Comme un arbre qui enfonce ses racines profondément dans le sol pour se préparer à affronter les tempêtes, l’Alliance des États du Sahel (AES) se forge lentement mais surement. Créée le 16 septembre 2023 par le Mali, le Niger et le Burkina Faso, l’AES a traversé des turbulences qui ont fait douter certains de sa viabilité. Mais aujourd’hui, un signe fort émerge : les chefs d’État des trois pays se réuniront à Niamey, au Niger, ce samedi 6 juillet 2024, pour un sommet extraordinaire.
Cette réunion historique marquera l’activation officielle de l’AES, une organisation régionale née de la volonté de mutualiser les efforts de lutte contre l’insécurité et de promouvoir le développement socio-économique dans la région du Sahel. Le colonel Assimi Goïta du Mali, le capitaine Ibrahim Traoré du Burkina Faso et le général Abdrahamane Tiani du Niger se retrouveront pour discuter des défis communs et identifier des solutions régionales concertées.
Devoir d’assistance et de secours
L’attente est grande pour ce sommet. Les populations des trois pays espèrent que cette rencontre marquera un tournant décisif dans la lutte contre le terrorisme et la pauvreté. Ils veulent voir leurs dirigeants unir leurs forces pour bâtir un avenir meilleur, loin des manipulations politiques et des conflits incessants.

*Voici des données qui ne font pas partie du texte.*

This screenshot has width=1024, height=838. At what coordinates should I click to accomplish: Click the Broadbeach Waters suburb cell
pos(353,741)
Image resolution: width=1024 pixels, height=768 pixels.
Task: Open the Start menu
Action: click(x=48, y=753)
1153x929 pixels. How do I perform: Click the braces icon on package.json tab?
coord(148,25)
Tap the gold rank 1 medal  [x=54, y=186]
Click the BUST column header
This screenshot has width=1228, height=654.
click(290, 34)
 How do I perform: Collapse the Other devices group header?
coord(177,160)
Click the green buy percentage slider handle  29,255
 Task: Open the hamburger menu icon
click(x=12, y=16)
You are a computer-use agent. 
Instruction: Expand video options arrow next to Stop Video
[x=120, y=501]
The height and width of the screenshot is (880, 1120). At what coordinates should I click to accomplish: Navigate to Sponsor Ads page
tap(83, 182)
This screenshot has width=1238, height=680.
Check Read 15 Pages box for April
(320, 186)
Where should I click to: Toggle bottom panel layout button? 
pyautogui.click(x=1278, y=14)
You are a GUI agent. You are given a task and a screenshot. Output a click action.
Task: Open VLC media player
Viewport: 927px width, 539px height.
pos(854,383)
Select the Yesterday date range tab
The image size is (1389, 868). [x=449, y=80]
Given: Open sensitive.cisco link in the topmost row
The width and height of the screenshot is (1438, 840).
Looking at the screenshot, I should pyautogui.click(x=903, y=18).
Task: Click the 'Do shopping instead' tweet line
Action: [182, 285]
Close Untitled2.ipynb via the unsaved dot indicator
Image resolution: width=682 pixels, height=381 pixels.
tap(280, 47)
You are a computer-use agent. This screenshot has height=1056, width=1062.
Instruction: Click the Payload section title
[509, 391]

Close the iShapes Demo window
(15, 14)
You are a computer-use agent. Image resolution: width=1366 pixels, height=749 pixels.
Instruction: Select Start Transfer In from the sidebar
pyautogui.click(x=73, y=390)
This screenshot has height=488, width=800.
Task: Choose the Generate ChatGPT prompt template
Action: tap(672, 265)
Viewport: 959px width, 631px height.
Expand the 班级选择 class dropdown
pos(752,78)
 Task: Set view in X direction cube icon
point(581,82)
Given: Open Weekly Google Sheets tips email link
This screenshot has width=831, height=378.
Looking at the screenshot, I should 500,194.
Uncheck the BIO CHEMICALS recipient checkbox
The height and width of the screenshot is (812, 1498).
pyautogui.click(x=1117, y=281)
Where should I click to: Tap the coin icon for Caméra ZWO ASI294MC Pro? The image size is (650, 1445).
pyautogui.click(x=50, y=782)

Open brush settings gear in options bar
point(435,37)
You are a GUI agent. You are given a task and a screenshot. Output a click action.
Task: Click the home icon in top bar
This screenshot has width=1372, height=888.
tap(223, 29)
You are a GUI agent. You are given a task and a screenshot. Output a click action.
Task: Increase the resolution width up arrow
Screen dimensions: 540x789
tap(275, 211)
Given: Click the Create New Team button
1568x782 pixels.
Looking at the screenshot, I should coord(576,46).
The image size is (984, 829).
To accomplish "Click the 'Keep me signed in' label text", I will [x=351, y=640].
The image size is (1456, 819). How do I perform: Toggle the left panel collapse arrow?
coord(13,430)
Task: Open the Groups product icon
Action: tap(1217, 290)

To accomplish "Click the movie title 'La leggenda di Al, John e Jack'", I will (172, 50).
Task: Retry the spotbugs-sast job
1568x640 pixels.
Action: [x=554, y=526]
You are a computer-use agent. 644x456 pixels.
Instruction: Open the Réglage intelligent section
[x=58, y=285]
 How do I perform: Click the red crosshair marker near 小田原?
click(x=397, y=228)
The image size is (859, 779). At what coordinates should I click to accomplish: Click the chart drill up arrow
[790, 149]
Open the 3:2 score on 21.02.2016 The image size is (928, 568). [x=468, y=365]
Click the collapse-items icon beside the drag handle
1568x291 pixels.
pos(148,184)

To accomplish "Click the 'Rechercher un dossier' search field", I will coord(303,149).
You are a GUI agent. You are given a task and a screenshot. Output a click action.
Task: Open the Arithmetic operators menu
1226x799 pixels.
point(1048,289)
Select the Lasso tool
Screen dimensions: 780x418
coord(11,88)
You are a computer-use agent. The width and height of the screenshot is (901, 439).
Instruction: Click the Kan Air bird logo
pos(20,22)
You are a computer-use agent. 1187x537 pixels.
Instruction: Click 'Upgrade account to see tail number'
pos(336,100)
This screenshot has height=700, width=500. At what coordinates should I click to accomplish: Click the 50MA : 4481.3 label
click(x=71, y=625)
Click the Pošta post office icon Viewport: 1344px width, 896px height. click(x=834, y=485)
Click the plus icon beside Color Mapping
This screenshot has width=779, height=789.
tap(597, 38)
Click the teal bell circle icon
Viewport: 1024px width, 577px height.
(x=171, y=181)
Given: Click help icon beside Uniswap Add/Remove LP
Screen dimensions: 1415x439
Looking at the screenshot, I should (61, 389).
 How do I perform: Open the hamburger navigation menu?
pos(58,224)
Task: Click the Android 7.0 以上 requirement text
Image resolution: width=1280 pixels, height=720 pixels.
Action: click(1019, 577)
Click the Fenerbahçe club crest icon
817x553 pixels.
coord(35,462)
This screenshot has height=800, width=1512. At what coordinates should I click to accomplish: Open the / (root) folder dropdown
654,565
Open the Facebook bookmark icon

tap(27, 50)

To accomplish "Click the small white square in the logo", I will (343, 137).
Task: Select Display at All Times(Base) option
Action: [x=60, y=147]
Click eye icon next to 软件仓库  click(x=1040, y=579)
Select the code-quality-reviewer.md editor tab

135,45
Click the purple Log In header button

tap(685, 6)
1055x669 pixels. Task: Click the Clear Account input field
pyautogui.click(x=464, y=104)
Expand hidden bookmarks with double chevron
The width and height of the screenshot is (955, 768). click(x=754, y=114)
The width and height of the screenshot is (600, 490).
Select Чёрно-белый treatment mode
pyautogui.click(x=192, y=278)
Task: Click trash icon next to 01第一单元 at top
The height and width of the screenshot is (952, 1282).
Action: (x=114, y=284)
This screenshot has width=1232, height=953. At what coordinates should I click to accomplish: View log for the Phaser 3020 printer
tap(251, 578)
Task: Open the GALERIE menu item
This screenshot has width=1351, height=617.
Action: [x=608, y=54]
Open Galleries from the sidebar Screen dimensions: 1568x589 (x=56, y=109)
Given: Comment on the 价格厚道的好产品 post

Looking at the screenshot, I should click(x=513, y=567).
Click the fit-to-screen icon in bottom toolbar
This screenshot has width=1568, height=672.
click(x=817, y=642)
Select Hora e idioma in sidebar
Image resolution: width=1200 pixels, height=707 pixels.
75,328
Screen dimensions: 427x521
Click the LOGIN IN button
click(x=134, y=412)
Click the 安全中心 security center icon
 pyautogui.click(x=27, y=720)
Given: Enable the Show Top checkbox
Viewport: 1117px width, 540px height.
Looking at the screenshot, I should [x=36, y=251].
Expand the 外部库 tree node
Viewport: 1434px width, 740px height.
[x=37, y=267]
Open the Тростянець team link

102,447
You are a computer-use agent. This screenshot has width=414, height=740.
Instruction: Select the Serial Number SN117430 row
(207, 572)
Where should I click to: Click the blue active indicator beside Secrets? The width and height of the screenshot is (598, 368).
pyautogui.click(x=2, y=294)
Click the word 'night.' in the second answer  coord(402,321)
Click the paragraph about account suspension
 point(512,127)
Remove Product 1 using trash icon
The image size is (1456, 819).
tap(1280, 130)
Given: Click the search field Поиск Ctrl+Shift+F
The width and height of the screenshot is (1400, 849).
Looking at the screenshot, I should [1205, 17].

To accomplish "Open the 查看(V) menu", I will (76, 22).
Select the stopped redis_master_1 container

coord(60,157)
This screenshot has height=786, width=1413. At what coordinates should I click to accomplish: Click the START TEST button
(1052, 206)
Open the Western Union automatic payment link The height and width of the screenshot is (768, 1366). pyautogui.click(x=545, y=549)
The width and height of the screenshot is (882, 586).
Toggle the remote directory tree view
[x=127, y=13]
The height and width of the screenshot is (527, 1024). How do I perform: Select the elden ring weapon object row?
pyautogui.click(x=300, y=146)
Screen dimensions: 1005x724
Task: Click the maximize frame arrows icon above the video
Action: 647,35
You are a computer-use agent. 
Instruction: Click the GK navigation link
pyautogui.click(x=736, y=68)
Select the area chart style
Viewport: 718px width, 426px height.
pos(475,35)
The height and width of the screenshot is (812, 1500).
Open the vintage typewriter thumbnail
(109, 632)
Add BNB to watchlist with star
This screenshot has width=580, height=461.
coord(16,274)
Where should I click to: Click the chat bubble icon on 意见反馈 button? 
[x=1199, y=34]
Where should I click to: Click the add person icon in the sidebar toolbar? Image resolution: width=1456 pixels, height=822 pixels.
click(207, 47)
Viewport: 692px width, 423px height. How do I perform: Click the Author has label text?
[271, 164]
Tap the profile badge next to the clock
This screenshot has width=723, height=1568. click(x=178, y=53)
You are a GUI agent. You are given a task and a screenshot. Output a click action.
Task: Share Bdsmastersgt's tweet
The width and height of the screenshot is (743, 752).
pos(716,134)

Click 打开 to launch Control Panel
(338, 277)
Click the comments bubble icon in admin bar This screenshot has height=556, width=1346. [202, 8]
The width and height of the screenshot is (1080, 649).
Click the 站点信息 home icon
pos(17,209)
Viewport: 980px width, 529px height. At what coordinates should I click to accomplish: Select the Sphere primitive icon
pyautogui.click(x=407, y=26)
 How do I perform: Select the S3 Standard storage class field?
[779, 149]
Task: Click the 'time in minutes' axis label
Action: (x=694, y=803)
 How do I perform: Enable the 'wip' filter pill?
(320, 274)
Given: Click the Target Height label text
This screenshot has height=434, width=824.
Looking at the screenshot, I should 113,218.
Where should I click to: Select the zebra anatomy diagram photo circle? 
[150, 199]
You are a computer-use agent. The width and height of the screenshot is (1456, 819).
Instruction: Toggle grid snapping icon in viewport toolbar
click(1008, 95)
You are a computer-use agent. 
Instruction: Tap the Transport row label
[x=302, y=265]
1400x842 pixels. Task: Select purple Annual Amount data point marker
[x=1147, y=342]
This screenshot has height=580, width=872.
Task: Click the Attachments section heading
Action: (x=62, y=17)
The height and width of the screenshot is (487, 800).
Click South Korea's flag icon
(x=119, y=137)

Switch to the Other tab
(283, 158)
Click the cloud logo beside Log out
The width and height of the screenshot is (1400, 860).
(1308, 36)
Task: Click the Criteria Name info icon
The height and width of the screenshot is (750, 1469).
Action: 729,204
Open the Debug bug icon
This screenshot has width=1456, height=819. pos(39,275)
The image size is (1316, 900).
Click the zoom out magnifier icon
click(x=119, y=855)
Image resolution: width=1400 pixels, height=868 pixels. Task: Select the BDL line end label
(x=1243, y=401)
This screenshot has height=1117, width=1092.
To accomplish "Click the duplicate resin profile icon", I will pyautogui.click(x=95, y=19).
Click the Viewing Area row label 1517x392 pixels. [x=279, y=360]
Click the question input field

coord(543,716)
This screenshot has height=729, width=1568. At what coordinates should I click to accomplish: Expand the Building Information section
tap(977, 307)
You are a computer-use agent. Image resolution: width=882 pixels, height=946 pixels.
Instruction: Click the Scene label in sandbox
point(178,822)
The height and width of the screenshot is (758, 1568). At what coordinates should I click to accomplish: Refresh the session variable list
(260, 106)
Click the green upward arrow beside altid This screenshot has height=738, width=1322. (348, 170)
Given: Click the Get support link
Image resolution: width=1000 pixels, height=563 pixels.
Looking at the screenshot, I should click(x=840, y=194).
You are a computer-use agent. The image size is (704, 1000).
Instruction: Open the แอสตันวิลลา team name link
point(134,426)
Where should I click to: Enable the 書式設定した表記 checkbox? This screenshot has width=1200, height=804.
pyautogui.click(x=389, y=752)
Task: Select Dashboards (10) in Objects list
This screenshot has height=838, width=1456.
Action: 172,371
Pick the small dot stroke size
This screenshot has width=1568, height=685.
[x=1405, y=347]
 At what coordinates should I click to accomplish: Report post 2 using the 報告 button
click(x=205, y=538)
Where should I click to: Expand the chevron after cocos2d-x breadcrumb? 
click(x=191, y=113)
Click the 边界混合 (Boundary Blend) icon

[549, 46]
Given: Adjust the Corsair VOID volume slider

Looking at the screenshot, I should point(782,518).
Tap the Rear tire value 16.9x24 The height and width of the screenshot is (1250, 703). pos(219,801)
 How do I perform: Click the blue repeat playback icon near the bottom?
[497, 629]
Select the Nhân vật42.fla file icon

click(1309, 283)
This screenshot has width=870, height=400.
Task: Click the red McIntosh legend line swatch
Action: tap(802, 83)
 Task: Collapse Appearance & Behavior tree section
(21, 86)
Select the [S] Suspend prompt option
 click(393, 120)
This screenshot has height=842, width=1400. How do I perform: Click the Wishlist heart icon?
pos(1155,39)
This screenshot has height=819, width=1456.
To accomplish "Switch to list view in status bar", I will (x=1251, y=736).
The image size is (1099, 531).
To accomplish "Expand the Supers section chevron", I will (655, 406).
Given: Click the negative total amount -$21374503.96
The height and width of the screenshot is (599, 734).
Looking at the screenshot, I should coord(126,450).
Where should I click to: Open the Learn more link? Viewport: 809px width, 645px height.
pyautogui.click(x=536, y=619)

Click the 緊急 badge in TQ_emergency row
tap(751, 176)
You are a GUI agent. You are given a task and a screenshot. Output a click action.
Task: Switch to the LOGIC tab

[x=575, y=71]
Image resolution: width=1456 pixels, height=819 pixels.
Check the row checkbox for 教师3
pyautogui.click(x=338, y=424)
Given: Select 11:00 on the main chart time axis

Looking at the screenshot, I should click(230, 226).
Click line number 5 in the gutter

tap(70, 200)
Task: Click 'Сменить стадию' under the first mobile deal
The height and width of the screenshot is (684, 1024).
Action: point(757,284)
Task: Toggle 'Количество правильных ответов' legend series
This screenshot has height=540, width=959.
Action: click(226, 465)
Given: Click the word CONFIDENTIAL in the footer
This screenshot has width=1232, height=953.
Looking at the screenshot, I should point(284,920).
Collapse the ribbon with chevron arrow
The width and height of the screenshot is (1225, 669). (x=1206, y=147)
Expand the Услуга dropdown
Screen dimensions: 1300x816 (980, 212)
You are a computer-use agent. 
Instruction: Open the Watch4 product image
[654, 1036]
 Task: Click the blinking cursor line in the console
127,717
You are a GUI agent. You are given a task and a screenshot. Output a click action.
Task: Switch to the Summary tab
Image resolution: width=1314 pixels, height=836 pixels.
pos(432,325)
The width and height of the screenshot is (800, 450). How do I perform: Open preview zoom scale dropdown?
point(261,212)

Depuis sa création, l’AES a été confrontée à des scepticismes et des obstacles. La récente campagne orchestrée contre le président burkinabé, le capitaine Ibrahim Traoré, a renforcé les doutes sur la viabilité de cette alliance. Certains pensaient même que la chute de Traoré marquerait la fin de ce projet. Mais contre toute attente, le déploiement de militaires maliens au Burkina Faso pour soutenir Traoré a montré que la solidarité entre ces nations était plus forte que les divisions.
La Charte du Liptako-Gourma, qui régit cette alliance, stipule en son article 6 que « toute atteinte à la souveraineté et à l’intégrité du territoire d’une ou plusieurs Parties contractantes sera considérée comme une agression contre les autres Parties ». Cette clause engage un devoir d’assistance et de secours de toutes les Parties, y compris l’emploi de la force armée pour rétablir et assurer la sécurité. Le geste des militaires maliens est un témoignage fort de cet engagement.
« Qui veut aller loin ménage sa monture »
Une des aspirations des populations de l’AES est la création d’une monnaie commune et la sortie du franc CFA, vestige de la colonisation. Après leur retrait de la CEDEAO début 2024, les trois pays veulent se libérer des sanctions injustes et inhumaines imposées par cette organisation régionale après les coups d’État successifs. Ils souhaitent une indépendance économique réelle et la mise en place de politiques qui répondent à leurs besoins.
Le sommet de Niamey est crucial. Il marquera le début d’une nouvelle ère pour le Sahel. La patience et la résilience sont les maîtres-mots de cette entreprise. Les retards et les défis ne sont pas des signes de faiblesse, mais des indications que les bases de cette alliance sont en train d’être solidement établies.
« Qui veut aller loin ménage sa monture », dit le proverbe. Les dirigeants de l’AES semblent avoir compris cette sagesse. Ils ont pris le temps de renforcer les fondations de leur alliance, conscients que pour construire quelque chose de durable, il faut commencer par le bas. Les sommets ministériels qui ont précédé cette rencontre des chefs d’État étaient des étapes nécessaires, mais c’est maintenant que les choses sérieuses commencent.
L’AES n’est pas une manipulation politique ou un projet éphémère, mais une réelle ambition de souveraineté et de stabilité pour l’Afrique de l’Ouest. Niamey pourrait bien devenir le symbole de cette nouvelle dynamique, le lieu où les rêves d’une région plus unie et plus forte commencent à prendre forme.